Walla Walla Valley Transit introduces vehicle transition plan

Goldie Cameron, News Reporter

Illustration by Payton Davies.

Walla Walla Valley Transportation is working to decrease the city’s carbon footprint by investing in electric buses over the next two years. The plan is a part of their new zero-emission vehicle transition plan led by general manager Angie Peters. Peters was just recently named one of the 39 under 39 leaders in the Walla Walla Valley by the Union-Bulletin.

“Electric trolley buses reduce air pollution and noise pollution while continuing to maintain safe and efficient transit services for those who need them,” Peters said. “They are an enhancement to a system that already positively contributes to daily life by providing access and accessibility to community members. The existence of public transit underlines that the pursuit of happiness is not beholden to car ownership.”

Angie Peters oversees public transportation in Walla Walla and College Place, as the department as a whole works to advocate for legislative priorities for the community.

When it comes to technical integration of these electric vehicles, Peters explained that it’s a long road ahead. There are lots of logistical refinements over time.

“We continue to hone our system to make it work better for the community. The next planned adjustment is some re-routing that will go live in 2025,” Peters said. “Leading up to that, there will be opportunities for community input to help ensure we are serving the public the best we possibly can.”

Peters explained other ways Walla Walla Valley Transit works to make transportation convenient for the community.

“Outside of that, at least once every ten years we do a comprehensive operational analysis (COA), which explores our entire operation for ways to improve,” Peters said. “This then informs our strategic planning in between COAs. Our last COA was completed in 2020. We are also working on our ADA Transition Plan to improve our bus stop facilities.”

According to Maintenance Manager Randy Alexander, the new buses have some key differences when it comes to maintaining them.

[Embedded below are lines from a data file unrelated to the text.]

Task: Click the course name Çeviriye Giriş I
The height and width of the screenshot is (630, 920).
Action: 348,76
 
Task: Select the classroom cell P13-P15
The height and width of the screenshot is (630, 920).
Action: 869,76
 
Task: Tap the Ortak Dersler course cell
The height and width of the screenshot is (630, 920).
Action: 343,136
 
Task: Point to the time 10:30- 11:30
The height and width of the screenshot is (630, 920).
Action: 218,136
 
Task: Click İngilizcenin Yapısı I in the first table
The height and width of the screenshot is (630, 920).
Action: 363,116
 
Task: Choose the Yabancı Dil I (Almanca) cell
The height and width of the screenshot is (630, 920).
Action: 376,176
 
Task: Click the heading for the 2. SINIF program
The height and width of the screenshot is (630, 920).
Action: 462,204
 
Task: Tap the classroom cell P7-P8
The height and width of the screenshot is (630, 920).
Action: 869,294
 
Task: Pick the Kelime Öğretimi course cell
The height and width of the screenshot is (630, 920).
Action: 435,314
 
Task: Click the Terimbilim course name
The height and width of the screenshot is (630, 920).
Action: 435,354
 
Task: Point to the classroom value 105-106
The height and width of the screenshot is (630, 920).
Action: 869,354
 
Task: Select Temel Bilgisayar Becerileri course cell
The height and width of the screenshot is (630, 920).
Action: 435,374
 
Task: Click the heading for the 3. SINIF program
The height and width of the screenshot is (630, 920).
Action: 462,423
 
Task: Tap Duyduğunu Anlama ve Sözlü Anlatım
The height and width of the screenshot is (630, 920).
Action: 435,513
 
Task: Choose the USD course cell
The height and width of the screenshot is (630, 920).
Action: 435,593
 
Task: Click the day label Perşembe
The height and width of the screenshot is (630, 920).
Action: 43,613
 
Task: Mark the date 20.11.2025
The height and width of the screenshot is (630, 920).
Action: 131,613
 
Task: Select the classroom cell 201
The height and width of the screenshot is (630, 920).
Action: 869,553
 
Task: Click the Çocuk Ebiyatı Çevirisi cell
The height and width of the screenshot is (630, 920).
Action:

“The largest difference between a BEB (battery electric bus) and a traditional ICE (internal combustion engine) bus is the number of wearable parts and the quantity of petroleum-based fluids is greatly reduced,” Alexander said. “Electric buses still use oil and antifreeze; it is just smaller quantities and longer change intervals.”

Walla Walla Valley Transit hopes to continue improving and increasing the utility of its services over time.

Valley Transit is dedicated to providing high-quality and efficient public transportation services that are responsive to the needs of the entire community, promoting quality of life and a healthy economy,” says the statement on the Walla Walla Valley Transit website. “We believe that the next step in providing safe, clean and reliable service is to transition our fleet to zero-emission vehicles.”

Walla Walla Valley Transit seeks to assure residents that they work to maintain and better public transport for the people of Walla Walla.